Pop music is a glossy, billion-dollar industry; the act of crafting a pop star’s image can be reduced to a series of business decisions. Hugo, however, describes the process as intimate, an exercise in empathy. “When you work for a pop star, it’s about understanding and pushing the identity of someone [else],” Comte expands. “[When] I’m on set with Dua Lipa or Caroline, I need to understand the way she sees herself. I need to find a balance between the vision she has of herself and the vision I want to create for her.”
It helps that Comte’s musical clientele represent a new breed of pop singers with exacting (and unconventional) visions, and increasing creative control over their output. On collaborating with Polachek, Comte says, “It was her creative direction. She has very good taste. She just arrived at my house in LA with a plan. It was already so curated and clear. I just interpreted her vision into my style, translated her ideas.”
As with Caroline, the concept behind Dua Lipa’s newly-released album, Future Nostalgia, is intensely personal to the artist herself. “I have never felt more myself in making this album,” the singer wrote in a thank you note, posted to Twitter a day before the album’s release, “This year was all about growth.” The album represents a transitional moment for the artist, who has come into herself during its production, with a more confident sound and look. “[ Future Nostalgia] is based on change. Her whole character, all her music is redefined,” Comte explains. “The whole concept is based around the transition between nostalgia and future.”

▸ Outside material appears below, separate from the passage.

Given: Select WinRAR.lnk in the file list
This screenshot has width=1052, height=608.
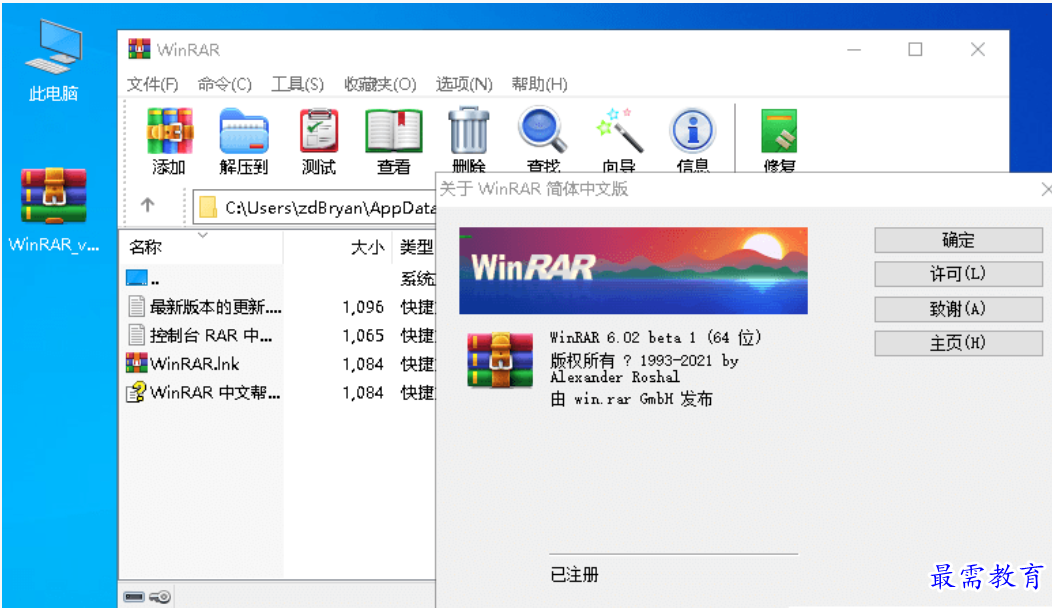Looking at the screenshot, I should (x=195, y=364).
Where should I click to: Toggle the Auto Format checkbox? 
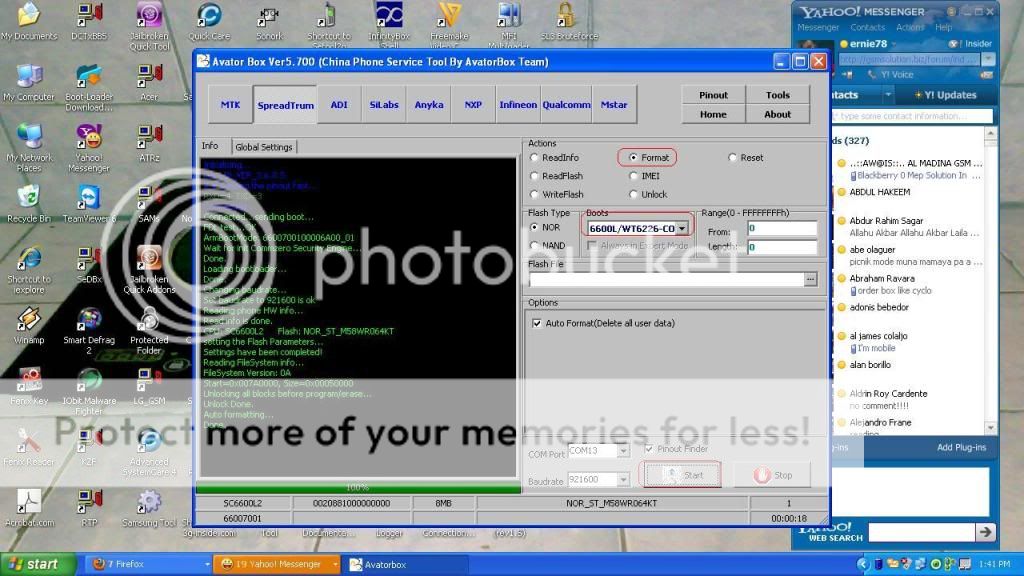[537, 323]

It makes sense then, that Comte places Dua Lipa in the driver’s seat on the album’s cover. Her white-gloved hand on the wheel, she gazes confidently down the road ahead. She is on her way; she is in control. “She’s very determined. She’s like a Marvel [superhero] or a cartoon character,” Comte says of the singer’s self-assured Future Nostalgia alter-ego. “She has super powers; she’s incredible.”
While Comte didn’t initially plan on working in the music industry, he admits that music has a massive influence on his work. “I use [music] to create attitude and atmosphere on my set,” he says. “I have ten songs that I play on loop all the time. I use one song for one picture. So, if I need an hour to do the picture, the song will be on loop for an hour.” His playlist is an eclectic medley of old rock, soul and metal, including (“in order of importance”) Chris Isaak’s “Wicked Game”, Al Green’s “Let’s Stay Together”, Miles Davis’ “So What”, and Rammstein’s self-titled track.

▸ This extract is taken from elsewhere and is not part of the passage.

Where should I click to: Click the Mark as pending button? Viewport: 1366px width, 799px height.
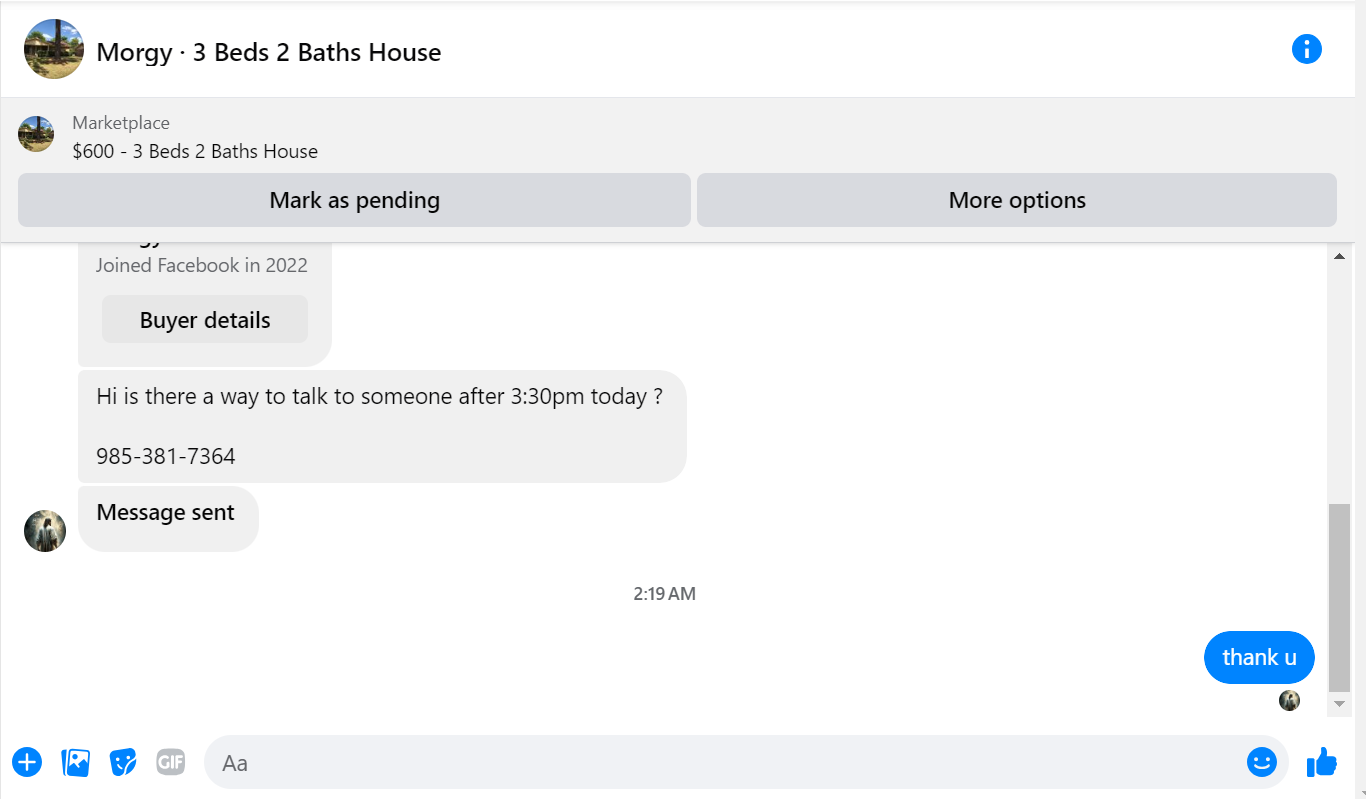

Comte’s favorite recording artist is Miles Davis, who he cites as one of his earliest influences. “[Miles Davis] became important when I was in architecture. I had a discussion with my teacher, and he said, ‘Imagine that the music of Miles Davis is not [about] making noise but making silence.’ He’s creating silence and the silence is defined between the noise,” Comte explains. “[My teacher] said that architecture is the same thing: it’s not about the wall that you build, it’s about the emptiness that exists between the walls. I started to imagine everything like this. I try to keep this ideas of positive and negative in my pictures.”
If Comte could photograph any musical artist, past or present, living or dead, it would be Sade. “I’m impressed with the consistency of her music. With Sade, every single song is incredible and they all have the same atmosphere,” he says. “As an artist, if I could keep the same authenticity and integrity in my work, that would be incredible. And she’s so beautiful.” When asked what direction he would take with Sade’s shoot, he laughs: “You want me to create a concept in ten seconds?” After a short pause, he begins counting down from ten. And then: “Something in the snow with her dressed in black. Her black outfit on white. The landscape is very cold, but her smile is very warm.”